No-right-on-red signs remain a challenge for drivers in downtown bike network

Edmonton drivers, cyclists and pedestrians are still not following the rules when it comes to the bike lanes downtown.

Police, peace officers, issue warnings to drivers, cyclists, pedestrians in education blitz

An education blitz on the downtown bicycle network focused on the intersection at 109th Street and 100th Avenue Tuesday morning. (CBC)

Drivers are not consistently obeying signs prohibiting right turns over bicycle lanes in downtown Edmonton, the city and cyclists say.

"The rules are put in place because vulnerable street users, both pedestrians and cyclists, can't be seen sometimes," said Molly Turnbull with the Edmonton Bicycle Commuters.

For drivers turning right across a bike lane, it's difficult to see a moving cyclist headed for the intersection, she said.

"The challenge is the no-right-on-red sign," said Megan Farrell, social marketing coordinator with the City of Edmonton.

Edmonton police, peace officers and members of the city's bike-education street team converged on the intersection of 109th Street and 100th Avenue for an hour Tuesday morning stopping those ignoring the rules of the road.

"It's important that all road users know how to safely navigate the network," Farrell said.

'Some of these new rules are a bit of a challenge'

4 years ago
Duration 1:42
Edmonton police, the City of Edmonton and Edmonton Bicycle Commuters were out Tuesday handing out warnings to drivers about the new downtown bike lanes.

The message to drivers is resist turning right on a red light, while cyclists need to know they have to stop at all red lights, she said. 

"A lot of cyclists tend to think that they don't have to obey the same rules of the road that vehicle drivers do, which is not the case," said Const. Dean Shwaga.

Pedestrians must realize they have to yield to cyclists when crossing bike lanes, Farrell said.

Segments of the network opened last year.

"It's still pretty new to Edmonton and people who don't normally come downtown, they'll see quite a different landscape than what they've seen over a year ago," Shwaga said.

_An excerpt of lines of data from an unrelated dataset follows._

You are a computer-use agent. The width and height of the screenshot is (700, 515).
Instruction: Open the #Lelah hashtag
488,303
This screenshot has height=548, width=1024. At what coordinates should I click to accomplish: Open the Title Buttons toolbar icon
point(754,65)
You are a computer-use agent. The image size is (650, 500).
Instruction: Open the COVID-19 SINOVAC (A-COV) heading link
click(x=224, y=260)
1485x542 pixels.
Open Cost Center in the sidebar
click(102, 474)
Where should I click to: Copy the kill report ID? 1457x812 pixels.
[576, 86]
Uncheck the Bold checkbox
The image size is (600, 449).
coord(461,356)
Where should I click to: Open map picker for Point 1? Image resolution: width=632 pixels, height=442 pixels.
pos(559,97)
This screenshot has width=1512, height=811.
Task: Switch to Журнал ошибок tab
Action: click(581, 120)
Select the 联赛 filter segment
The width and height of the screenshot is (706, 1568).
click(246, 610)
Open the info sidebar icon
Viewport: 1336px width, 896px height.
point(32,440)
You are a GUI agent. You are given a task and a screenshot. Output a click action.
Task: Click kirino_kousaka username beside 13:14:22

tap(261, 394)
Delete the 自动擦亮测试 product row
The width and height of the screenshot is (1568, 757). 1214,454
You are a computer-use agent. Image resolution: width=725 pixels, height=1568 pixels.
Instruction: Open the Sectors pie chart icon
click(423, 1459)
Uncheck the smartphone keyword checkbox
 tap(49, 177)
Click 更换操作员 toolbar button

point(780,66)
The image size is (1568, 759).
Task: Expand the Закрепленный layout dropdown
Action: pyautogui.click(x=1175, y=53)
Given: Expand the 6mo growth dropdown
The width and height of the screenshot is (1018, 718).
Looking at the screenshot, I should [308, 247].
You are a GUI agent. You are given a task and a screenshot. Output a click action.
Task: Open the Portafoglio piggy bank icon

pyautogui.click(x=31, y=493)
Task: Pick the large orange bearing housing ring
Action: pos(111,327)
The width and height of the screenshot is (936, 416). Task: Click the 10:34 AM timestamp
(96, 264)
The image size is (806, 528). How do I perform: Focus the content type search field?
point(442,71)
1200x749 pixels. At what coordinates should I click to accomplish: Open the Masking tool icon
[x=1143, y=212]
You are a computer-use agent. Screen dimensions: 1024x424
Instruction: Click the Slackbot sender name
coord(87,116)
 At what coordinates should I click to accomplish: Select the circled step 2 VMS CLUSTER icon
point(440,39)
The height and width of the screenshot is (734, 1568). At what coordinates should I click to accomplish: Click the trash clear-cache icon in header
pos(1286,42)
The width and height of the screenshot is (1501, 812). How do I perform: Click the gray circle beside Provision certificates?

A cyclist is given an information pamphlet Tuesday on the signage and rules that are part of the downtown Edmonton bicycle network. (CBC)

While officers handed out warnings and leaflets Tuesday, they will be handing out tickets in the future, he said.

The city's bike education street team will attend events across the city this summer to answer questions about the bike network, Farrell said.

People with questions about the bicycle network can visit edmonton.ca/cycling or contact the city's call centre at 311, she added.